Data entries:
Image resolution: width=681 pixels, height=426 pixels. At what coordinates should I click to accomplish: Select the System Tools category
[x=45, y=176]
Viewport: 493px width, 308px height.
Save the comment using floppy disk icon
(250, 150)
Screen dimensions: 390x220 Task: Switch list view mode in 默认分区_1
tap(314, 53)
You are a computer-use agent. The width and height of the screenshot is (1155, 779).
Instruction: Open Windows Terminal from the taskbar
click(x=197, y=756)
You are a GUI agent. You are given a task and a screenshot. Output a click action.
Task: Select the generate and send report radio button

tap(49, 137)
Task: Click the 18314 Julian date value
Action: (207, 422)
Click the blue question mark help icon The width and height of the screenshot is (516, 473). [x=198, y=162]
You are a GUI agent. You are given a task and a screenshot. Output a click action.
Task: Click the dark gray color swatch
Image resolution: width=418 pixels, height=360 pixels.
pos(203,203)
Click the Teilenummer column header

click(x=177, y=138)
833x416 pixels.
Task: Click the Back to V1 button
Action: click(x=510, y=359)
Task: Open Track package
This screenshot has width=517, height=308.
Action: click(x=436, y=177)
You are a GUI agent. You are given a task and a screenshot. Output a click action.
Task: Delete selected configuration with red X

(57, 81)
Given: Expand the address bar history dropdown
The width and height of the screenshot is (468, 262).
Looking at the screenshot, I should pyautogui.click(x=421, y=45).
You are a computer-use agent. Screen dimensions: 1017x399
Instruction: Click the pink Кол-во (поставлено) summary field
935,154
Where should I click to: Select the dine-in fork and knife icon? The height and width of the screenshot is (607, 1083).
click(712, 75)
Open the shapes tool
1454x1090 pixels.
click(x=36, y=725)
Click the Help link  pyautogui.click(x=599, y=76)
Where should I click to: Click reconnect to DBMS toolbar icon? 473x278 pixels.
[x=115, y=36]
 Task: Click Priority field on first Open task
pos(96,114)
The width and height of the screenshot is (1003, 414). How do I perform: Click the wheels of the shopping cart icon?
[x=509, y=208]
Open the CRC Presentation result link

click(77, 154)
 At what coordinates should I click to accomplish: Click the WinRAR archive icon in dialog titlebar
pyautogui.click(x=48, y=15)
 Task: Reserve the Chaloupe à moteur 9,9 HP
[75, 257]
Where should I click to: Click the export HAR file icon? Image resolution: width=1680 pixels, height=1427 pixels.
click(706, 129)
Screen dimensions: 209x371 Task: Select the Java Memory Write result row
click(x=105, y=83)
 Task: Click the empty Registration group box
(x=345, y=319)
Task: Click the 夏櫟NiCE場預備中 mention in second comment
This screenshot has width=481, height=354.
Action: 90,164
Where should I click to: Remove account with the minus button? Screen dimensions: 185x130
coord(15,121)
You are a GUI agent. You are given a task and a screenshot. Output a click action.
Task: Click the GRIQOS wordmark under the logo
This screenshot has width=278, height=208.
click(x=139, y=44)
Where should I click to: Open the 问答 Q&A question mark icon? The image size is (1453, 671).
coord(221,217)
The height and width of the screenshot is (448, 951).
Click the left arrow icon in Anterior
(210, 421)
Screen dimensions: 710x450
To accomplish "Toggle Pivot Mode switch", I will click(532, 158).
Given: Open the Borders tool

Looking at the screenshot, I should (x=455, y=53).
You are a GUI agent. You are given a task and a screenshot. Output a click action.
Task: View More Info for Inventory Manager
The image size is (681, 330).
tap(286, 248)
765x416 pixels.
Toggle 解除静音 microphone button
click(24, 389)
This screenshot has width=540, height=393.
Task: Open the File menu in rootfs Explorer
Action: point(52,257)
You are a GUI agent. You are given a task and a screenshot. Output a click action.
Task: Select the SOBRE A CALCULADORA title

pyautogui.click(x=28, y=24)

ASSIGNED TASK>
All of the data above needs to be written out again, exactly.

RESULT FOR THIS TASK>
Image resolution: width=681 pixels, height=426 pixels. At what coordinates should I click to accomplish: Select the System Tools category
[x=45, y=176]
Viewport: 493px width, 308px height.
Save the comment using floppy disk icon
(250, 150)
Screen dimensions: 390x220 Task: Switch list view mode in 默认分区_1
tap(314, 53)
You are a computer-use agent. The width and height of the screenshot is (1155, 779).
Instruction: Open Windows Terminal from the taskbar
click(x=197, y=756)
You are a GUI agent. You are given a task and a screenshot. Output a click action.
Task: Select the generate and send report radio button

tap(49, 137)
Task: Click the 18314 Julian date value
Action: (207, 422)
Click the blue question mark help icon The width and height of the screenshot is (516, 473). [x=198, y=162]
You are a GUI agent. You are given a task and a screenshot. Output a click action.
Task: Click the dark gray color swatch
Image resolution: width=418 pixels, height=360 pixels.
pos(203,203)
Click the Teilenummer column header

click(x=177, y=138)
833x416 pixels.
Task: Click the Back to V1 button
Action: click(x=510, y=359)
Task: Open Track package
This screenshot has width=517, height=308.
Action: click(x=436, y=177)
You are a GUI agent. You are given a task and a screenshot. Output a click action.
Task: Delete selected configuration with red X

(57, 81)
Given: Expand the address bar history dropdown
The width and height of the screenshot is (468, 262).
Looking at the screenshot, I should pyautogui.click(x=421, y=45).
You are a computer-use agent. Screen dimensions: 1017x399
Instruction: Click the pink Кол-во (поставлено) summary field
935,154
Where should I click to: Select the dine-in fork and knife icon? The height and width of the screenshot is (607, 1083).
click(712, 75)
Open the shapes tool
1454x1090 pixels.
click(x=36, y=725)
Click the Help link  pyautogui.click(x=599, y=76)
Where should I click to: Click reconnect to DBMS toolbar icon? 473x278 pixels.
[x=115, y=36]
 Task: Click Priority field on first Open task
pos(96,114)
The width and height of the screenshot is (1003, 414). How do I perform: Click the wheels of the shopping cart icon?
[x=509, y=208]
Open the CRC Presentation result link

click(77, 154)
 At what coordinates should I click to accomplish: Click the WinRAR archive icon in dialog titlebar
pyautogui.click(x=48, y=15)
 Task: Reserve the Chaloupe à moteur 9,9 HP
[75, 257]
Where should I click to: Click the export HAR file icon? Image resolution: width=1680 pixels, height=1427 pixels.
click(706, 129)
Screen dimensions: 209x371 Task: Select the Java Memory Write result row
click(x=105, y=83)
 Task: Click the empty Registration group box
(x=345, y=319)
Task: Click the 夏櫟NiCE場預備中 mention in second comment
This screenshot has width=481, height=354.
Action: 90,164
Where should I click to: Remove account with the minus button? Screen dimensions: 185x130
coord(15,121)
You are a GUI agent. You are given a task and a screenshot. Output a click action.
Task: Click the GRIQOS wordmark under the logo
This screenshot has width=278, height=208.
click(x=139, y=44)
Where should I click to: Open the 问答 Q&A question mark icon? The image size is (1453, 671).
coord(221,217)
The height and width of the screenshot is (448, 951).
Click the left arrow icon in Anterior
(210, 421)
Screen dimensions: 710x450
To accomplish "Toggle Pivot Mode switch", I will click(532, 158).
Given: Open the Borders tool

Looking at the screenshot, I should (x=455, y=53).
You are a GUI agent. You are given a task and a screenshot. Output a click action.
Task: View More Info for Inventory Manager
The image size is (681, 330).
tap(286, 248)
765x416 pixels.
Toggle 解除静音 microphone button
click(24, 389)
This screenshot has width=540, height=393.
Task: Open the File menu in rootfs Explorer
Action: point(52,257)
You are a GUI agent. You are given a task and a screenshot. Output a click action.
Task: Select the SOBRE A CALCULADORA title

pyautogui.click(x=28, y=24)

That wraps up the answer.